I don’t know. That is the most difficult question [laughing]. My wife is a strong woman on her own. She is not a very public woman.

All her life she has been working. When I met her she was a nurse. She has been a hard-working nurse and spent many, many years as a nurse. She has been a midwife. So she always had her own income and her own independence in some ways.

She worked as a manager, too. First in an accounts department and then eventually moved to be a manager of a welfare organisation. So I think she would probably have her own views on many of these things. Whatever her views are, however she sees her role, I will support her. I don’t know if I can impose anything on her. [Laughing again]

Yes, I would support whatever she wants to do in that role.

AFC Candidate
Khemraj Ramjattan

(This answer has been edited for space)

You know, she indicated as much in a Guyana Times interview, a wonderful little interview. She called me up and said, “Here, these people want me to answer some questions.” I said, “On what?” She said, “On politics and on being a first lady candidate.” So I said, “Be yourself.”

She is very nervous about answering questions and she feels she might mess up and she might do my candidacy a harm, and this and that. But I must say that she did well. I want her to play a bigger role in my campaign. I want her to be at my side when I’m giving major addresses. And she has indicated she will do that. She has done that at all our national conventions. When I am addressing, she is there. If I call her up, she will be there.
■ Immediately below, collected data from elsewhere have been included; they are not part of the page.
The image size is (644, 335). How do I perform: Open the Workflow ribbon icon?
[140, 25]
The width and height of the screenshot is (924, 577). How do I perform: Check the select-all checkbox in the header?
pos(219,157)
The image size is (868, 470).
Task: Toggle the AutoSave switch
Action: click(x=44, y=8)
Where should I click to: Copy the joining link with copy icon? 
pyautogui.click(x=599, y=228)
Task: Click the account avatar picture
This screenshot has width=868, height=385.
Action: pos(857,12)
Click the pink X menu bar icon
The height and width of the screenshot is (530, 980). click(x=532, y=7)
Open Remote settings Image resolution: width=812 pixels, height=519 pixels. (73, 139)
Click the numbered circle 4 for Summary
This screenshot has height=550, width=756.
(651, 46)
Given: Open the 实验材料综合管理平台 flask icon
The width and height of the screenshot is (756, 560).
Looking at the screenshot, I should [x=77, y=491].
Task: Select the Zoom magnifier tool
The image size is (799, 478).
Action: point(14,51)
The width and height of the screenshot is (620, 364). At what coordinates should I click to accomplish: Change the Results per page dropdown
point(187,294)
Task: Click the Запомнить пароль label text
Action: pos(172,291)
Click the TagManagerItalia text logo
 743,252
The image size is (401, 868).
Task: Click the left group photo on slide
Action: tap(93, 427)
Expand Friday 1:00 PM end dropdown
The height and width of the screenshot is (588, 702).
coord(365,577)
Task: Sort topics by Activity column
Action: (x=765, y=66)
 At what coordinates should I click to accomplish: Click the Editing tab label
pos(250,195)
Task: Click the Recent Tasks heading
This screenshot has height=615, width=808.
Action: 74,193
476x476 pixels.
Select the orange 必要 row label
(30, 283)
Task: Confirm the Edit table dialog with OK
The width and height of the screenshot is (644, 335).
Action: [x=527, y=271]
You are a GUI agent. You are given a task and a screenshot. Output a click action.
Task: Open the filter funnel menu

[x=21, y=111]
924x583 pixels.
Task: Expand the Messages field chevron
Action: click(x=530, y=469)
She wants to help more in indicating what are the issues that she has in mind, like education and security, she mentioned, and jobs for young kids when they graduate from university. She has [said] it all in that Guyana Times interview.

Domestic violence is a big thing because she has seen it now that she works in my office. She works in my office and she helps to take statements now and again. She has learned how bad it is. She came from a real nice, stable cane cutting family.

She saw the violence in the cane cutting areas…and she told me it is pretty bad. But you know, she didn’t know it was this nasty.

But coming back to your question, she must be by my side. I would want her to be a little more aggressive in the sense of wanting to go out to other political platforms and probably answer questions and so on. But I know she is going to be very, very nervous and she might not want to be like Mrs Obama.

My response:

I am going to say right off the bat that Donald Ramotar’s answer was fabulous. Why? Because there was an obvious respect for his wife in many ways: he did not want to presume to answer the question for her, he esteemed her financial independence, he thought it comical to think he could impose his views on what she would do as First Lady and he said he would support whatever she decides to do in that role.

What more could anyone ask from a husband when asked this type of question?

Sadly, the role of the First Lady is not actually an official role in Guyana, as it is in many other countries. The First Lady of Guyana has not been given the freedom to work for the people and there is no First Lady Office through which finances can be channelled for any programmes she would want to start. In short, the first lady of Guyana is expected to just shut up and look pretty. And when she does not…well, we have all seen what happens when she does not do as she is told.

In fact, unless her husband chooses to be generous, she does not even have an allowance for clothes and other essentials like travel on behalf of the nation. Further, after years of hard work and sacrifice, there is no formal pension provided for these women who served their country.

The obvious lack of respect afforded to this esteemed position (esteemed in other countries) is yet one more avenue by which we can determine the dire situation of women in Guyana. If even those who serve the country are not respected, how can the rest expect any better?